Sadberk Hanım Müzesi
Vehbi Koç Vakfı Sadberk Hanım Müzesi, iki ayrı yapı içinde yer almaktadır. Bunlardan birincisi, 19. yüzyıl sonlarında inşa edildiği kabul edilen, üç tam bir çatı katından oluşan ve üslup olarak Avrupa halk geleneksel mimarisinden örnek alınarak yapılmış bir yapıdır. Kagir zemin üzerine ahşap/bağdadi tarzda inşa edilmiş olup, "Azaryan Yalısı" olarak bilinmektedir.
Yalı, 1950 yılında Koç ailesince satın alınmış ve müzeye dönüştürülmesine karar verilen 1978 yılına kadar da yazlık olarak kullanılmıştır. 1978 - 1980 yılları arasında, Sedat Hakkı Eldem'in hazırladığı bir restorasyon projesinin uygulanmasıyla bina müzeye dönüştürülmüş ve Sadberk Koç Koleksiyonu sergilenmek üzere, 14 Ekim 1980 yılında ziyarete açılmıştır.

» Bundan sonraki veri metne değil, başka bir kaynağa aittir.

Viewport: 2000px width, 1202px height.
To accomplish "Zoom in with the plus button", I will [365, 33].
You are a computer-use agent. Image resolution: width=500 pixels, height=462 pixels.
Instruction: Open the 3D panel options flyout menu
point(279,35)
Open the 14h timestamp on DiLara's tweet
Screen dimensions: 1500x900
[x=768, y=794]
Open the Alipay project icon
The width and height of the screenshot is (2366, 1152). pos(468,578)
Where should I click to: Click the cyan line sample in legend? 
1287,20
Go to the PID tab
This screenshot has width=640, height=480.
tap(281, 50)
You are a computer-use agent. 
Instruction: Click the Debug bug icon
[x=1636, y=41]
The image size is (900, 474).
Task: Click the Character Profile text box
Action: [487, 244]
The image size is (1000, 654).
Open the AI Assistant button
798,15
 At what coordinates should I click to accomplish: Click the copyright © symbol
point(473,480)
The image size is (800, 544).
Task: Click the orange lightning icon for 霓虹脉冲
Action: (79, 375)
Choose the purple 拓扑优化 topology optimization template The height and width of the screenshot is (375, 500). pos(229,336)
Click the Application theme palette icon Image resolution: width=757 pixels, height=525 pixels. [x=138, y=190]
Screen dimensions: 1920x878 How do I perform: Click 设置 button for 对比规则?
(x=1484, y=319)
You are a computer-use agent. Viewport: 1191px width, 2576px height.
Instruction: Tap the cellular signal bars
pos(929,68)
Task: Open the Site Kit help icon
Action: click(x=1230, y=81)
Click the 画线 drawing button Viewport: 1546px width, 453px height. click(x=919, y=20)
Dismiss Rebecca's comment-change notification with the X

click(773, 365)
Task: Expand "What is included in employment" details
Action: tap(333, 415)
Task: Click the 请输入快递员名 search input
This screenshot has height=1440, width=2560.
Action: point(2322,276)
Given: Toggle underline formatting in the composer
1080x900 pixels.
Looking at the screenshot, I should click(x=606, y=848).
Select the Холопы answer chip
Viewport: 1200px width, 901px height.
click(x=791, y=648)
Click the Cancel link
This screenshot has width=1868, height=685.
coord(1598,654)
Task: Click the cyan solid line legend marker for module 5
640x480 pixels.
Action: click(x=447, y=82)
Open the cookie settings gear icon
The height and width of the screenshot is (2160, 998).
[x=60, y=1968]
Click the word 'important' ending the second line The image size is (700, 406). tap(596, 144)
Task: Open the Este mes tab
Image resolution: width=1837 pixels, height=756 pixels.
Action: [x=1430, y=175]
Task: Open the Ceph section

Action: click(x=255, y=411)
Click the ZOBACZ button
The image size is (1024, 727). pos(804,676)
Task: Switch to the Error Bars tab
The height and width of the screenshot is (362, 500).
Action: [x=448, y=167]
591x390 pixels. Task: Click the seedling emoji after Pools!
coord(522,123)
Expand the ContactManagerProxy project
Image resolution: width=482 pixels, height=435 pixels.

Bahçesiyle birlikte 4280 metrekare olan Azaryan Yalısı 400 metrekarelik bir alana oturmaktadır. Giriş katında, hediyelik eşya dükkânı ve ufak bir çay salonu bulunmaktadır. Bugün kullanılmayan ana girişin tavanı, eski Roma mimarisinden esinlenilmiş kartonpiyer kasetlerle süslüdür. Katlara ahşap merdivenle çıkılır ve duvarlar mermer taklidi kalem işi boyalıdır. Giriş katının üzerindeki birinci ve ikinci katların orta ana salonları ve bunlara açılan odalar sergileme mekanları olarak kullanılmaktadır. Çatı katında ise, eser depoları, çalışma odaları ve kitaplık bulunmaktadır.
Binanın dış yüzünde, pencere aralarında, (X) şeklinde ahşap süslemeler binayı diğer yalılardan ayırır. Ayrıca bina yüzeyindeki kabaralar, halk arasında "Vidalı Yalı" olarak anılmasına da neden olmuştur.
Vehbi Koç Vakfı'nın, 1983 yılında satın alarak Sadberk Hanım Müzesi koleksiyonlarına kattığı Kocabaş eserlerinin sergilenebilmesi için, mevcut binanın hemen yanında bulunan ve 20. yüzyıl başlarında inşa edildiği sanılan, yarı yıkık durumdaki başka bir yalı, ön cephesi aslına uygun olarak, yeniden inşa edilmiştir. Restorasyon projesi İbrahim Yalçın tarafından hazırlanan müzenin inşaatı iki yıl sürmüştür. 24 Ekim 1988 yılında "Sevgi Gönül Binası" adıyla açılan bu müzede İslam öncesi arkeolojik eserler sergilenmektedir. Çağdaş bir müze uygulaması nedeniyle 1988 "Europa Nostra" ödülüne layık görülmüştür.
Betonarme olarak inşa edilen yapının ön cephesi ahşap kaplıdır. Yan taraf ise, ahşap taklidi mermer sıvalıdır. Bu önlem yangın tehlikesine karşı alınmıştır. Önden üç, arkadan zemin dahil dört kat olan binanın giriş katında, çok amaçlı bir salon ve konservasyon laboratuvarı bulunmaktadır.
Ana ve ara katlarda, kronolojik bir sıra içinde, arkeolojik eserler sergilenmektedir. Sergileme alanı toplam 625 metrekaredir. Girişteki salon Afyon beyazı, merdivenler ve sergi salonlarının zemini siyah Adapazarı mermeri ile kaplıdır. Sergi salonları gün ışığına kapatılmış ve vitrinler, çağdaş bir aydınlatma ile modern bir müze hüviyeti kazanmıştır.